Magnetic ordering workflow:

I am struggling to execute the magnetic ordering workflow on the Stampede2 cluster. I am able to generate workflows and upload them to the fireworks database. However, I have not been able to run vasp jobs with the magnetic ordering workflow in particular. Other workflows such as a relaxation & static calculation or bandstructure calculations work fine. For context, this workflow was generated from the mp-13 Fe structure. The workflow begins, but then fizzles after a timeout.

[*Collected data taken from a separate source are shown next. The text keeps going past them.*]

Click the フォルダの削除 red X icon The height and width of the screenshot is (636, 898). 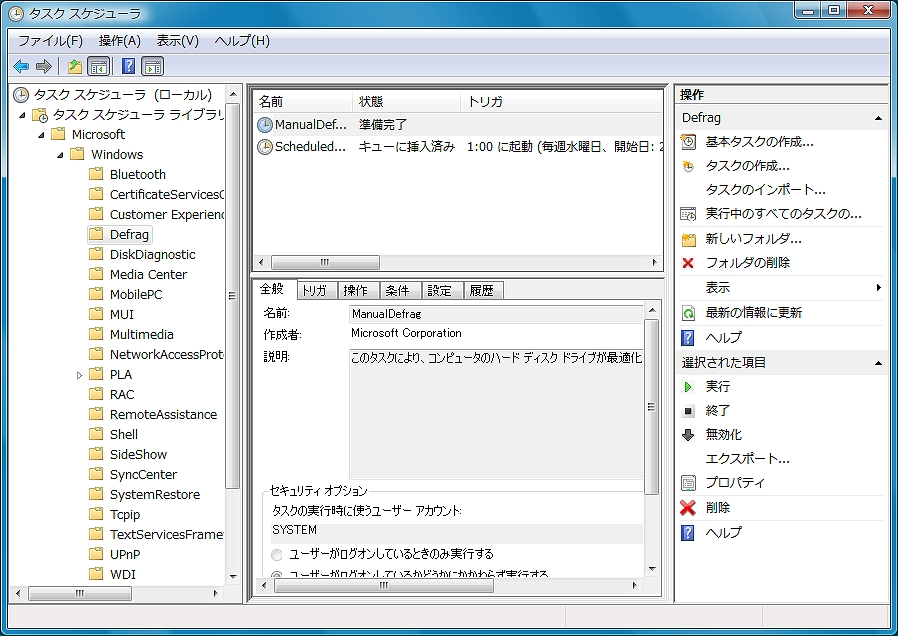tap(688, 263)
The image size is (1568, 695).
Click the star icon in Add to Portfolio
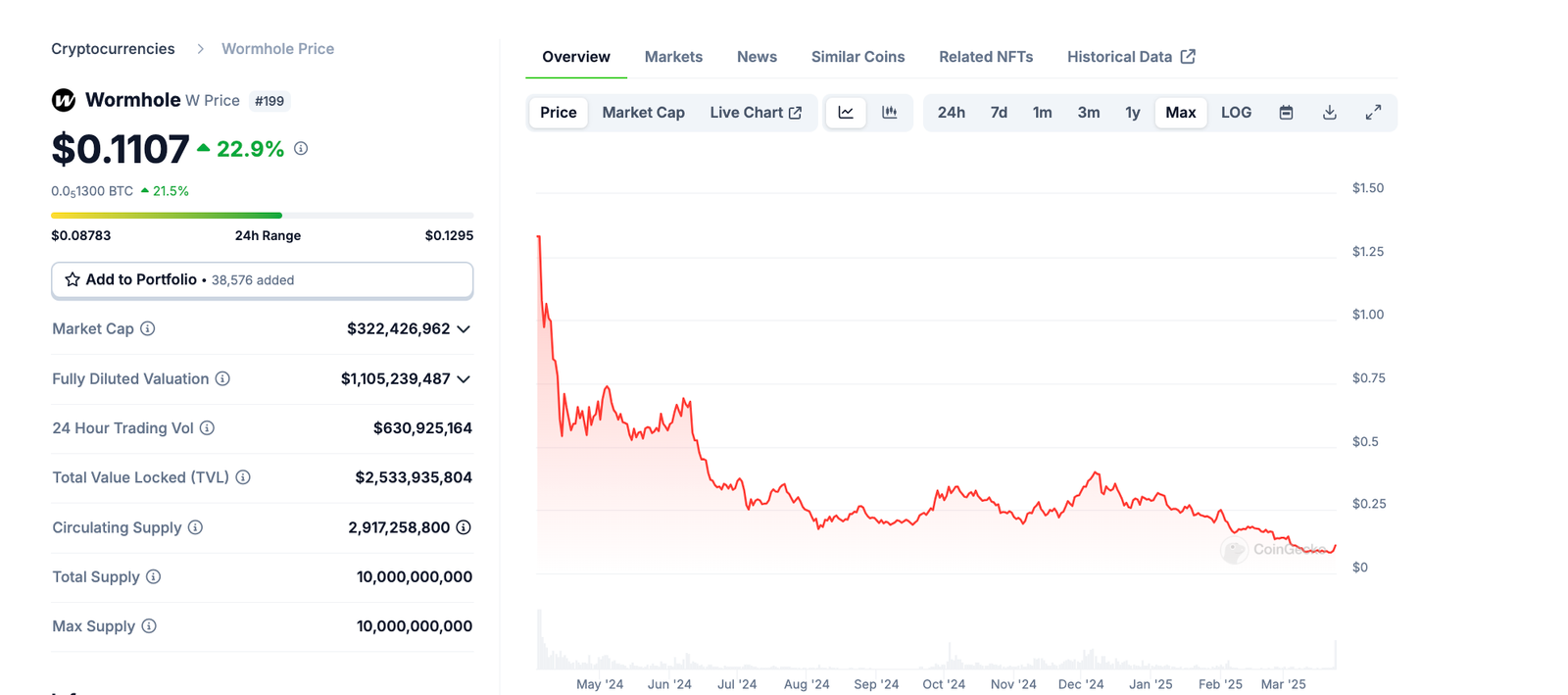73,279
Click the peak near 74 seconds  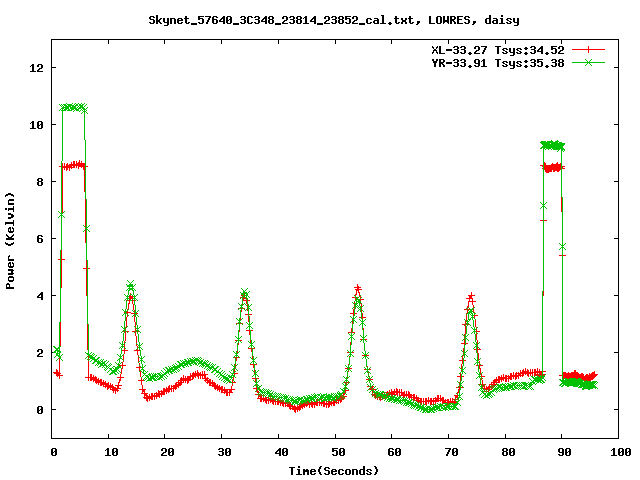pos(470,297)
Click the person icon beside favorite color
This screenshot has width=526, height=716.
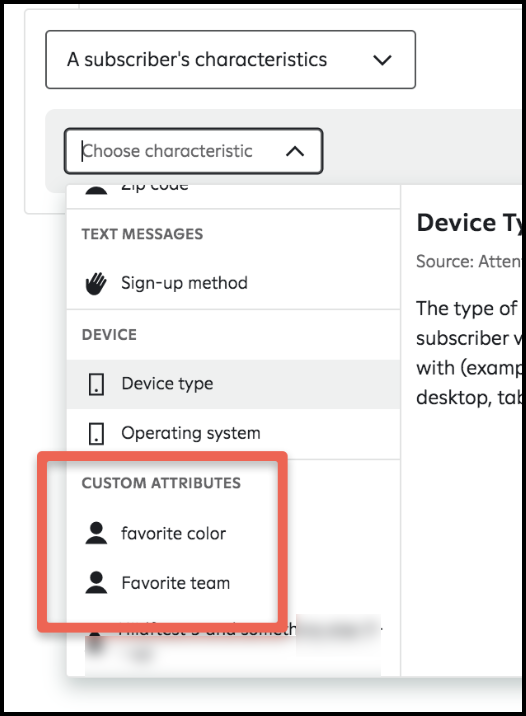point(96,533)

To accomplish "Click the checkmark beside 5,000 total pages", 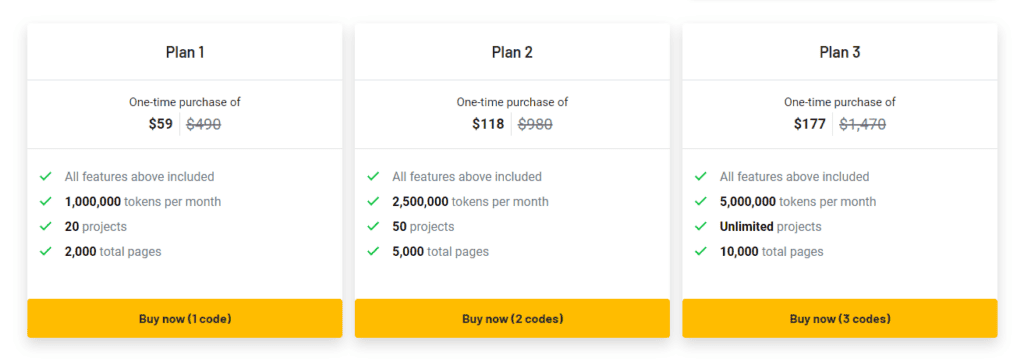I will (373, 251).
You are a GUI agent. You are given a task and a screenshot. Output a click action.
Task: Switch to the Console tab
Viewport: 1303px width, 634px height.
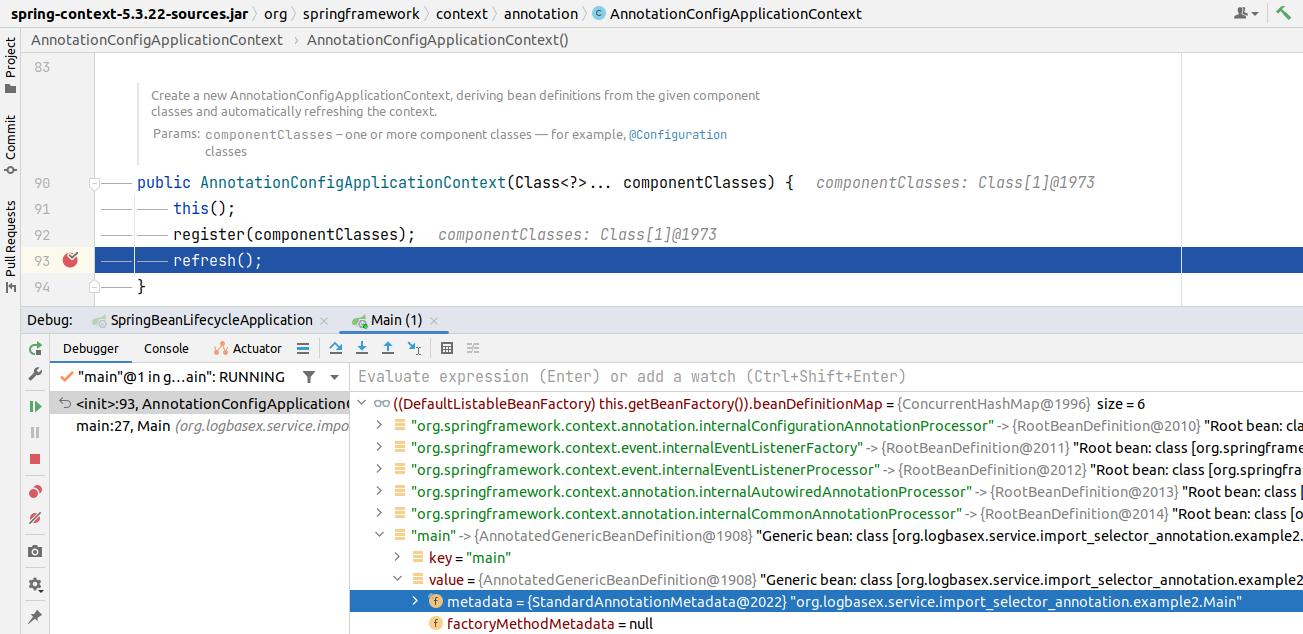tap(165, 347)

But, the problem does not seem to be time as the calculation should be quick for iron.

my_qadapter.yaml

_fw_name: CommonAdapter
_fw_q_type: SLURM
rocket_launch: rlaunch -c /home1/09282/devonmse/atomate/config rapidfire
nodes: 1
ntasks_per_node: 64
walltime: 4:00:00
queue: normal
account: TG-MAT210016 
job_name: null
mail_type: "START,END"
mail_user: [email protected]
pre_rocket: conda activate mag_order
post_rocket: null
logdir: /home1/09282/devonmse/atomate/logs

In each launcher directory the std_err.txt file repeats the following message:

c418-051.stampede2.tacc.utexas.edu.220217PSM2 can't open hfi unit: -1 (err=23)
[37] MPI startup(): tmi fabric is not available and fallback fabric is not enabled 

Additionally, the bottom of each OUTCAR has the following warning:

Screenshot 2023-05-24 at 2.08.52 PM

I am interpreting this error as vasp asking me to just rerun the job where I use the CONTCAR from the faulty job as the POSCAR for a new job. However, it seems like this would be awkward to implement for each firework.

Hi Devon,

The magnetic ordering workflow in atomate is just running a series of standard VASP calculations (relaxations/static energy), it is unlikely to be responsible and more likely a VASP issue.

Two thoughts:

  1. Have you tried the smaller EDIFF as suggested? Or reviewed how Custodian attempts to correct this error?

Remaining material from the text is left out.